In January, the Democrat-dominated Maryland state legislature overrode Republican governor Bob Ehrlich’s veto and enacted the country’s first so-called Wal-Mart bill. The measure requires employers with 10,000 or more workers—Wal-Mart is the only one in Maryland—to spend at least 8 percent of their payroll on health insurance. The new law has prompted the introduction of similar health-mandate bills in dozens of other state capitals, many targeting not just Wal-Mart but other firms, as well. In Maryland itself, legislators followed passage of the Wal-Mart law with proposed legislation that would expand health-care mandates to all businesses. Smaller firms would have to spend at least 4.5 percent of their payrolls on health insurance. The head of New York’s Republican-controlled state senate said he’d seriously mull over a Democrat-sponsored measure that would compel all businesses with 100 or more workers to offer health insurance.

It’s easy to see why politicians are jumping on the health-mandate bandwagon. Surveys show that a growing number of low-wage workers are enrolling in government-subsidized health-care plans like Medicaid and its offshoots. A study in Washington State, for instance, found that thousands of workers from Wal-Mart, Safeway, Target, and other large retailers had signed up for Medicaid and a similar state program, Basic Health. The flood of new recipients, in Washington and elsewhere, is driving up state costs, crowding out other spending. Health mandates seek to move such costs back to the private sector.

Yet while rushing to embrace mandates, legislators ignore how their own state policies have encouraged the shift to government insurance. By expanding government health coverage, first of all, states have made it easier for workers to leave private insurance plans. Economists have long recognized that increasing government health care reduces private insurance rolls. A 1995 study by Harvard and MIT economists estimated that the dramatic expansion of Medicaid from 1987 through 1992—a period that saw broadened eligibility for children—spurred a flight from private insurance, as workers joined employer-sponsored plans less often and some already-enrolled workers dropped their private plans.

More recently, after the Clinton administration and a Republican-controlled Congress allowed states to double the income level at which one can qualify for Medicaid, thousands of private-sector workers migrated over to government plans in California, New Jersey, Washington State, and other states. States also crafted insurance programs to cover workers at even higher income levels, with similar results. The Maine Heritage Policy Network, a state think tank, reports that some 6,000 of the first 7,600 enrollees in Maine’s subsidized Dirigo health plan “simply traded their private health insurance” for the state plan, at taxpayer expense.
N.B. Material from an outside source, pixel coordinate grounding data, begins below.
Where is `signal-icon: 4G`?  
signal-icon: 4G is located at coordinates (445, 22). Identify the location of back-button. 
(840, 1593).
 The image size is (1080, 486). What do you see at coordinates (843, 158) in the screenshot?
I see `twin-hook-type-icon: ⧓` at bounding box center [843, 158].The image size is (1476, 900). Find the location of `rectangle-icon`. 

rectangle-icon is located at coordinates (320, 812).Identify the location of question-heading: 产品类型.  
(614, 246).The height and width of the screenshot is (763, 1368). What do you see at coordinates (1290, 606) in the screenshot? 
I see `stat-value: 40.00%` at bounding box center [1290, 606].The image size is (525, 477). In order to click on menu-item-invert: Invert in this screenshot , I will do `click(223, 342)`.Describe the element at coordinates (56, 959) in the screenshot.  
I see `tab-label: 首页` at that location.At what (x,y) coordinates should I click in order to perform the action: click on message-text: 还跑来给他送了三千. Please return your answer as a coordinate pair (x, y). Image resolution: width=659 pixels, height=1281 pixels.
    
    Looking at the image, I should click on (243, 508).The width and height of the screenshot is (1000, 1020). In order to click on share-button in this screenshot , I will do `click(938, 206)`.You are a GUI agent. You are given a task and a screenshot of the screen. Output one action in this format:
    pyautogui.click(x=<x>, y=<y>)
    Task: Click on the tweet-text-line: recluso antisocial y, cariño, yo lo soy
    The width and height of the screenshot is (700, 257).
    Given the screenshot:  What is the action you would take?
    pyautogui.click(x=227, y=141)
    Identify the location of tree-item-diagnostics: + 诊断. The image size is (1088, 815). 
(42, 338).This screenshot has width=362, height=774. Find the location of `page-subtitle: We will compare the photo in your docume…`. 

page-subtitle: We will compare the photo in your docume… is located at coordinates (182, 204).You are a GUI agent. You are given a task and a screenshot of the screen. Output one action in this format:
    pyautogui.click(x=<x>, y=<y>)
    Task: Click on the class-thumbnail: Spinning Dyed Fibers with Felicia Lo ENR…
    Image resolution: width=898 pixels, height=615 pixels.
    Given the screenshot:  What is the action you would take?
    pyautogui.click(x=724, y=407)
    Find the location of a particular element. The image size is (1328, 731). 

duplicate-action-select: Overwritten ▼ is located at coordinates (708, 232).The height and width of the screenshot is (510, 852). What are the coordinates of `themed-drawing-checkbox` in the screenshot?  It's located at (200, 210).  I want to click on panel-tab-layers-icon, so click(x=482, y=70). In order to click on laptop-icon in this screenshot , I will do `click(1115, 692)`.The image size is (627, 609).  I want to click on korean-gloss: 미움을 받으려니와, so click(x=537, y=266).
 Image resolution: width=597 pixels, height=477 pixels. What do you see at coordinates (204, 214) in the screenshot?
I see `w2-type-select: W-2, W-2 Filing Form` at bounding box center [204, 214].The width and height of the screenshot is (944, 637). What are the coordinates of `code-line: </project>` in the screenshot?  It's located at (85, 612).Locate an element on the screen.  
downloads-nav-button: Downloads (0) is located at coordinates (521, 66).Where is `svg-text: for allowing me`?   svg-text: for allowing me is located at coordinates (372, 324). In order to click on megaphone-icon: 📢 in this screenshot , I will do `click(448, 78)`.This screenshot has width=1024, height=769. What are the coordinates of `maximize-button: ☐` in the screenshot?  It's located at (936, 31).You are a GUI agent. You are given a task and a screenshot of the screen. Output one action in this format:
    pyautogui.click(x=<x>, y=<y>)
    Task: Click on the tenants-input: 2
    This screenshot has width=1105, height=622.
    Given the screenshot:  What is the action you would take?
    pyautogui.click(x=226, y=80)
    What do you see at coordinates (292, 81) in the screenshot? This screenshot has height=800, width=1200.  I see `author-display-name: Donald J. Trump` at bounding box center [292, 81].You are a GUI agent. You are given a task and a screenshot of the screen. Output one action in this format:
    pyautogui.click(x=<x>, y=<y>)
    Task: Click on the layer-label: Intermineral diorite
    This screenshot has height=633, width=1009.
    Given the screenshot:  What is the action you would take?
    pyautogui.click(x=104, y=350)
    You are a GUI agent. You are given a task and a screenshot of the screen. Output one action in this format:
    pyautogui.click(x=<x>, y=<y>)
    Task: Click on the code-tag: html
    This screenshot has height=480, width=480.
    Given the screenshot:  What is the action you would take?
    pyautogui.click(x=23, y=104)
The trade-off is easy to understand, because many public insurance plans simply offer better deals—requiring no contribution on workers’ parts, for instance, while 85 percent of private workers with employer-provided health coverage must pay a portion of premiums. Most businesses, especially small firms or those in low-margin industries like retailing, can’t compete with the benefits now offered in government plans—all the more so because states are doing so much to jack up the cost of private insurance. Health-care-related tax hikes and regulations requiring private plans to offer specific services have squeezed bottom lines and thus forced firms to scale back benefits and increase co-payments.

Take New York State, where regulations and taxes impose a particularly heavy burden on private insurance costs. New York State subsidizes the cost of graduate medical education at the state’s big teaching hospitals by levying a tax on private insurance policies. In New York City, that tax comes to about $400 per policy—a gift to the hospitals. The state also levies an 8.18 percent tax on hospital bills to subsidize charity care in hospitals. (Health insurers must also pay their own separate taxes, including a special assessment to subsidize the operations of the state’s insurance department.)

More onerous still, New York, often responding to political pressure from special interests, piles on regulations that force businesses to offer specific treatments, at added cost. Several years ago, for example, the state began requiring all policies to pay for expensive treatments for infertile couples—hardly a life-threatening condition—because of pressure from New York’s Orthodox Jewish community, heavy users of those services. But the fertility mandate is just one of 35 such regulations in the state. Together with the health-care taxes, they enlarge the cost of private insurance in New York by some 15 to 20 percent, a huge additional bill in a state where the average cost of family insurance is over $10,000 a year.

Legislators remain unsympathetic to the load they’re imposing on employers. In announcing his willingness to consider a broad health-coverage mandate, New York state senate majority leader Joe Bruno excoriated businesses that he claimed were living off the public dime by not offering health benefits. A former business owner who once sympathized with the plight of firms in overtaxed and regulated New York, Bruno should acknowledge where the real problem lies. But like too many lawmakers seeking union support, Bruno proved willing to bash businesses while disregarding real solutions. America’s health-care crisis won’t get any better until legislators own up to how they’ve helped create it.